Two of the pit latrines were built two years ago and have also become unsafe, Ntshona said. The school, with support from the community, came to a halt for five days recently when residents embarked on protests demanding a new school.

“These classrooms are accidents waiting to happen. Our children are not safe at this school,” said SGB chairwoman Nokuthembela Nkame, showing the Dispatch around.

“After school hours livestock, especially goats roam the school premises and go into the classes and leave this mess for teachers and pupils to clean up,” said Nkame.

The Department of Basic Education’s national education infrastructure management system found in a January report that of the Eastern Cape’s 5400 schools, 1945 schools used pit latrines, 37 schools had no ablution facilities at all, 154 schools had no electricity and 3699 relied on rainwater as a means of water supply.

In August last year, the Dispatch reported that thousands of pupils at more than 340 Eastern Cape schools were still learning in mud and unsafe structures, six years after the government committed to eradicate mud schools through the Accelerated School Infrastructure Development Initiative (Asidi) established in 2011.

On November 29 2013, Minister of Basic Education (DBE) Angie Motshekga published legally binding norms and standards for school infrastructure in South Africa.

It became law that every school must have water, electricity, working toilets and safe classrooms.

However, DBE failed to uphold this law when it failed to meet the first deadline.

One of the legislated time-frames was to eradicate all mud and inappropriate schools, by November 2016, but that never happened.

Two weeks ago, after the death of Lumka Mkhethwa, the five-year-old girl who died in pit latrine at Luna Primary School in Bizana, Motshekga called an urgent meeting where she announced immediate action to fix the infrastructure nightmare.

Her action, spurred on by an instruction from President Cyril Ramaphosa, also followed the death of Michael Komape who died four years ago, when he fell into his school’s pit latrine in Limpopo. After a meeting with the nine provincial education MECs and HoDs in Johannesburg this week, Motshekga announced immediate remedies, but gave no timelines.

DBE spokesman Elijah Mhlanga said they could not give deadlines due to Treasury’s R3.5-billion infrastructure “budget cut”.

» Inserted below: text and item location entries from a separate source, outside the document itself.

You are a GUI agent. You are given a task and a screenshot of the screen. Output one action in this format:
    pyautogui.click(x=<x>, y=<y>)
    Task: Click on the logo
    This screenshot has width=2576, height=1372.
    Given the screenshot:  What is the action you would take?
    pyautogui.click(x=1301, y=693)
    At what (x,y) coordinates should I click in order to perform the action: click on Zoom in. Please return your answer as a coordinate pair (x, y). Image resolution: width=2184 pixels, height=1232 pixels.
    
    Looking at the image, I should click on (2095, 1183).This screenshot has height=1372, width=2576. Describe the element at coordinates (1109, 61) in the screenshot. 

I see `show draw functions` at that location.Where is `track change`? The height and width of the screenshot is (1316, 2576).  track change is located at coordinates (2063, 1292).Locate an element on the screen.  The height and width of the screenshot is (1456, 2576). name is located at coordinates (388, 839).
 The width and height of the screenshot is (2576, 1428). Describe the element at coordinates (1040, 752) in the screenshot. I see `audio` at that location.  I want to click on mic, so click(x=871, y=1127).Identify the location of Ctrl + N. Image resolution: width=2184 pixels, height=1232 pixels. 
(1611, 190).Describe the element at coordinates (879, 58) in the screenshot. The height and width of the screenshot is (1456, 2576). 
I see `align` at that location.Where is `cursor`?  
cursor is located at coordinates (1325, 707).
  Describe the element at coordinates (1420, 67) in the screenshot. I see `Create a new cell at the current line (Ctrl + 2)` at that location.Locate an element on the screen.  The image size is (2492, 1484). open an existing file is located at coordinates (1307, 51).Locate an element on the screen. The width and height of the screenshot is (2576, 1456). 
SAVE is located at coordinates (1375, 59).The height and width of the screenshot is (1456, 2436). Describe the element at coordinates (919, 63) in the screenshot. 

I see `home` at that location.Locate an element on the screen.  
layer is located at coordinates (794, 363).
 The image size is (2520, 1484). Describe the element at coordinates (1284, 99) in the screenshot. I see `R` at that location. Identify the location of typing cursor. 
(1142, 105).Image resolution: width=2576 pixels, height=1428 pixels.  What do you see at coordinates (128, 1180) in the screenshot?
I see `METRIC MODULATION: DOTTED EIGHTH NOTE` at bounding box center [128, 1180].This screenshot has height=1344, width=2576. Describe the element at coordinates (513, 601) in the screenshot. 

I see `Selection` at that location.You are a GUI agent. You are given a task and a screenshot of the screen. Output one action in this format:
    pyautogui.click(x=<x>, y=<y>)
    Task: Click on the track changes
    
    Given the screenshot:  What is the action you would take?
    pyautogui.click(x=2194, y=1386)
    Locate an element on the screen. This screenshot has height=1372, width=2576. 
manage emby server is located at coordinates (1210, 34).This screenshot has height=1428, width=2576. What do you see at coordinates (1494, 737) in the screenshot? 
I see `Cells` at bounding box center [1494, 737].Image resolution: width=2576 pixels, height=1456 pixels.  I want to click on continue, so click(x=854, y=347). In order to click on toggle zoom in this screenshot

Topping the list was the provision of age-appropriate seats for Grade R pupils in all schools.

Motshekga’s education administration also resolved to:

lConduct a rapid audit of all schools sanitation and ablution facilities;

lImmediately provide sanitation for all schools without any sanitation;

lDemolish pit latrines where new facilities have been provided;

lTo “progressively and urgently” eliminate pit latrines; and

lImmediately sort out schools with inadequate or insufficient sanitation.

Motshekga said her detail repair plan had to be submitted to President Ramaphosa within three months. Equal Education’s head of policy and training, Leanne Jansen-Thomas, accused Motshekga of hiding behind the argument of budget constraints.